PASSAGE: Begin

The Roman Catholic Archdiocese of Salta (erected 28 March 1806, as the Diocese of Salta) is in Argentina and is a metropolitan diocese, responsible for the suffragan Dioceses of Catamarca, Jujuy and Orán as well as the Territorial Prelatures of Cafayate and Humahuaca.

History
It was created on 17 February 1807, the territory being taken from the ancient Diocese of Córdoba del Tucumán. Until 1898, it comprised also the civil Provinces of Tucumán, Santiago del Estero, and Catamarca, which were then detached to form new dioceses. It was elevated to an archdiocese on 20 April 1934.

Bishops

Ordinaries
Nicolás Videla del Pino (1807–1819)
José Eusebio Colombres (1858–1859)
Buenaventura Rizo Patrón, O.F.M. (1860–1884)
Pablo Padilla y Bárcena (1893–1898), appointed Bishop of Tucumán
Matías Linares y Sanzetenea (1898–1914)

PASSAGE: End

## EXERCISE:
Reproduce the Archdiocese of Salta article above in full, word for word.

GIVEN DATA: Begin

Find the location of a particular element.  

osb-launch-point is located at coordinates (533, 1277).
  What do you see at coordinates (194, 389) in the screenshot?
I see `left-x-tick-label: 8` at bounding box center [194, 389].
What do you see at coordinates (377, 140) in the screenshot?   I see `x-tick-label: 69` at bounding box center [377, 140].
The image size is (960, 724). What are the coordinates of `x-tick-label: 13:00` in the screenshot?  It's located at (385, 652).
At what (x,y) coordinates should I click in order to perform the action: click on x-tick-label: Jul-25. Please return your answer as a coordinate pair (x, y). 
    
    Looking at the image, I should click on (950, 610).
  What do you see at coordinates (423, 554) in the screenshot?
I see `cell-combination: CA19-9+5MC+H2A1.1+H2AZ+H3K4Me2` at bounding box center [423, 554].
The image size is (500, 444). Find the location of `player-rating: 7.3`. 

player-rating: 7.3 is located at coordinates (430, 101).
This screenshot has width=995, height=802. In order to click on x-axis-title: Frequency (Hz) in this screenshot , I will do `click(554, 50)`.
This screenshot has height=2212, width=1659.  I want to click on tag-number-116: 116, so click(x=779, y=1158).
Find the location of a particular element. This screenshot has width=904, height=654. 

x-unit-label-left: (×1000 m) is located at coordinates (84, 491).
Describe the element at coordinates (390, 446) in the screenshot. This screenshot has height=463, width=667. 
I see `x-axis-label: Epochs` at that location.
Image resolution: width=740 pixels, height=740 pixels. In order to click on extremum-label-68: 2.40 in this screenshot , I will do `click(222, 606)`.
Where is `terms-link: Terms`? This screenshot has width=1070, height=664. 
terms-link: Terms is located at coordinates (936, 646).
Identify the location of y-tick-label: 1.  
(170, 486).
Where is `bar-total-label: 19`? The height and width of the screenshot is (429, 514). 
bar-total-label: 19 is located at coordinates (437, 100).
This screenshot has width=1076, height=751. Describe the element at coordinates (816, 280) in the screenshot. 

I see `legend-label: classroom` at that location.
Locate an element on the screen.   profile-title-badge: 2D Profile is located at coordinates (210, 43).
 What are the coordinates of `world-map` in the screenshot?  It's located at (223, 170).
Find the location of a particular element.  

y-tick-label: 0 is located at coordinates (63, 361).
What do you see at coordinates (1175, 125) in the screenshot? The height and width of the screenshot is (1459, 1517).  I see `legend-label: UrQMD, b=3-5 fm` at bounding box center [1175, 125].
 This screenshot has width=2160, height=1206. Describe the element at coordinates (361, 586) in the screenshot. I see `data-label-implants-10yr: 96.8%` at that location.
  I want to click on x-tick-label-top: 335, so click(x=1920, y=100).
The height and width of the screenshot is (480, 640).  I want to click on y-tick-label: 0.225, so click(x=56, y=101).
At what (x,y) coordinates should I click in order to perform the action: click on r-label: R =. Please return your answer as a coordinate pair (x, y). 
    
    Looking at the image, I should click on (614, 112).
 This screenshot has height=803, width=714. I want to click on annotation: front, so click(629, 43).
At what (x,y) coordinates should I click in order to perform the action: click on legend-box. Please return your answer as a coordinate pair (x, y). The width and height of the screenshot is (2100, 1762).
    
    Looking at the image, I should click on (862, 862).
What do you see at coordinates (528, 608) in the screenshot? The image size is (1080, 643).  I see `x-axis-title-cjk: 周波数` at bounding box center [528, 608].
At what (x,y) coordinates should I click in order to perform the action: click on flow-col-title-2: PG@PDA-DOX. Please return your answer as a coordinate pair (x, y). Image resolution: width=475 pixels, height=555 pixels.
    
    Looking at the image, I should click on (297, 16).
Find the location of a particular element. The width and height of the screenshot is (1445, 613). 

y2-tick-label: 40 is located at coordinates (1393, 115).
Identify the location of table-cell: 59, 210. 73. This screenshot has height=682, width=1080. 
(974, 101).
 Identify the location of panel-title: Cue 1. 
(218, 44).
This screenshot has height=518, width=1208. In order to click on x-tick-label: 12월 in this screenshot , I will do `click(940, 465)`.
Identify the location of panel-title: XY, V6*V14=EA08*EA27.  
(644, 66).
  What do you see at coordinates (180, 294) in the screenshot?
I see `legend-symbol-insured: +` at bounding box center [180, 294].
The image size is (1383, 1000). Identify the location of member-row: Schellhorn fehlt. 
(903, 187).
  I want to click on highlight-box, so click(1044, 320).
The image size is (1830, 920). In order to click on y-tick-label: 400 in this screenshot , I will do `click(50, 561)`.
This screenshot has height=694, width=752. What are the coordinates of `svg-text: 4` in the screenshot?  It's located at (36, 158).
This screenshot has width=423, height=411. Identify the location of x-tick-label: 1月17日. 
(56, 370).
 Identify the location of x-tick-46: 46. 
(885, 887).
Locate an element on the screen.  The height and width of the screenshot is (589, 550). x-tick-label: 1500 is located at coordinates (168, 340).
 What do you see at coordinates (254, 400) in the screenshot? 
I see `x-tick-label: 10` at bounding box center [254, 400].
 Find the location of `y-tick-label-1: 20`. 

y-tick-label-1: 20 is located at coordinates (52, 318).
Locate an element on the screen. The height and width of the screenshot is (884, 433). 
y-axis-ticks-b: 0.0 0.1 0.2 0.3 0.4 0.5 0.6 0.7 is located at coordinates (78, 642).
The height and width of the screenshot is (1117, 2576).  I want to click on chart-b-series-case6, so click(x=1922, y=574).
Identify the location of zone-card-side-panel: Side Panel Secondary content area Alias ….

GIVEN DATA: End

## RESULT FOR THIS TASK:
The Roman Catholic Archdiocese of Salta (erected 28 March 1806, as the Diocese of Salta) is in Argentina and is a metropolitan diocese, responsible for the suffragan Dioceses of Catamarca, Jujuy and Orán as well as the Territorial Prelatures of Cafayate and Humahuaca.

History
It was created on 17 February 1807, the territory being taken from the ancient Diocese of Córdoba del Tucumán. Until 1898, it comprised also the civil Provinces of Tucumán, Santiago del Estero, and Catamarca, which were then detached to form new dioceses. It was elevated to an archdiocese on 20 April 1934.

Bishops

Ordinaries
Nicolás Videla del Pino (1807–1819)
José Eusebio Colombres (1858–1859)
Buenaventura Rizo Patrón, O.F.M. (1860–1884)
Pablo Padilla y Bárcena (1893–1898), appointed Bishop of Tucumán
Matías Linares y Sanzetenea (1898–1914)